User Interviews

How to conduct User Interviews

User interviews serve the purpose of uncovering opportunities for innovation and for illuminating solutions to problems.

Generative interviews are used in the discovery phase of the development process when you’re looking for opportunities to solve for. Scoped interviews are used when a topic of interest has been identified and you’d like to gain a deeper understanding.

Planning

  1. Identify your research objectives
  2. Develop your interview questions
  3. Establish timelines and resources required:
    1. Recording equipment
    2. Personnel
    3. Location, or connectivity if remote

Here is a generative interview template

Here is a scoped interview template

Recruiting

For generative interviews, recruit users on a regular cadence for continuous, wide and varied feedback.
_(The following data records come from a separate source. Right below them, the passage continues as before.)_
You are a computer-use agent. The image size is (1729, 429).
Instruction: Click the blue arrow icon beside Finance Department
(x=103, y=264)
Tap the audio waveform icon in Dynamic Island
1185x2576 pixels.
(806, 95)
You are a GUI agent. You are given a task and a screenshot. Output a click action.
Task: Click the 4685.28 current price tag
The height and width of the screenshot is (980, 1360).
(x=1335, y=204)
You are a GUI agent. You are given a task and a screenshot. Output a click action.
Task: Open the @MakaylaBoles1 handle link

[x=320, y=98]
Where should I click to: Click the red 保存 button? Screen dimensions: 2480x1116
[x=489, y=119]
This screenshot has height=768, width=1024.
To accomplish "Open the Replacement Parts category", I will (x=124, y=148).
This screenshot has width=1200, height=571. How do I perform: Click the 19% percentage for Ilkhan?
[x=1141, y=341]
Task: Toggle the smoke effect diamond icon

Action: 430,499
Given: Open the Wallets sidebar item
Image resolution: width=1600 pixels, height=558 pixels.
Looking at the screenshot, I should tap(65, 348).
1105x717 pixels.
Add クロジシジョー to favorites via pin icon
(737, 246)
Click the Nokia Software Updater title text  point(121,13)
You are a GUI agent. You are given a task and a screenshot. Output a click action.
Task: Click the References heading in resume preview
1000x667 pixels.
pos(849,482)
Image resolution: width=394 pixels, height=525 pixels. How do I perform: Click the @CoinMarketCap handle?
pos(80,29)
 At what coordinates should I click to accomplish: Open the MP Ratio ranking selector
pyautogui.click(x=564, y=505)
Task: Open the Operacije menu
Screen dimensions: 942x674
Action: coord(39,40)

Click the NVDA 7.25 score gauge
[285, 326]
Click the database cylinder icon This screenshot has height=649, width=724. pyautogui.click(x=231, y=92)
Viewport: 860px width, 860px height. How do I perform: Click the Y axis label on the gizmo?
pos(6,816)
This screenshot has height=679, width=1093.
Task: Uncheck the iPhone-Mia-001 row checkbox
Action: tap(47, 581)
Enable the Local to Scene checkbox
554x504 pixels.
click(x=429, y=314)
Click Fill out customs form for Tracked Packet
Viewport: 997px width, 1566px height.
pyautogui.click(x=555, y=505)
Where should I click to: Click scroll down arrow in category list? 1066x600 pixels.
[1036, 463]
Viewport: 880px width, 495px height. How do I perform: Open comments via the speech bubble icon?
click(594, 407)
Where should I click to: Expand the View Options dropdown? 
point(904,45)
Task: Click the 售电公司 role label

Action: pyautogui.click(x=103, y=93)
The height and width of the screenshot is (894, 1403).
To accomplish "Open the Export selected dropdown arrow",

For scoped interviews, recruit 5-8 users considering the following criteria:

  1. Engagement (active vs inactive users)
  2. Technical literacy
  3. Location
  4. Age
  5. Role
  6. Experience with the CHT

Agree on a mutually convenient time and date – if doing remote research, make sure you give the time and date in your users timezone. For interviews scheduled a week or more in advance, follow up a week before the interview and again the day before. Avoid user burnout by repeatedly recruiting the same users unless they have consented to be part of a study series.

Executing

  1. Start the call and ensure it’s still a good time to speak with the user
  2. Explain the purpose of the interview, what questions will be covered and the time it might take
  3. Allow the users to ask any questions
  4. Ask permission to record the conversation and start recording
  5. Begin the interview guide
  6. Once all topics have been covered, ask the user if they have any questions or anything they’d like to discuss
  7. Thank them for their time and let them know their feedback is valuable to improving the CHT

Tips:

  • Be warm and professional
  • Listen lots, speak little
  • Focus on one question at a time
  • Don’t share your assumptions or hypotheses
  • Do not influence the user by asking leading questions
  • Give users time to think about the question and take a moment before rephrasing it if they don’t understand
  • Give users the chance to ask questions themselves
  • Record your session or have someone take notes so you can focus on being present

Here is a recording of a sample interview.

Synthesizing

  1. Identify insights or key findings from user feedback from the interviews
  2. Categorize them into themes
  3. Review all insights within each theme to create an actionable problem statement

The problem statement should be a human-centered explanation of the issue to be addressed or challenge to solve.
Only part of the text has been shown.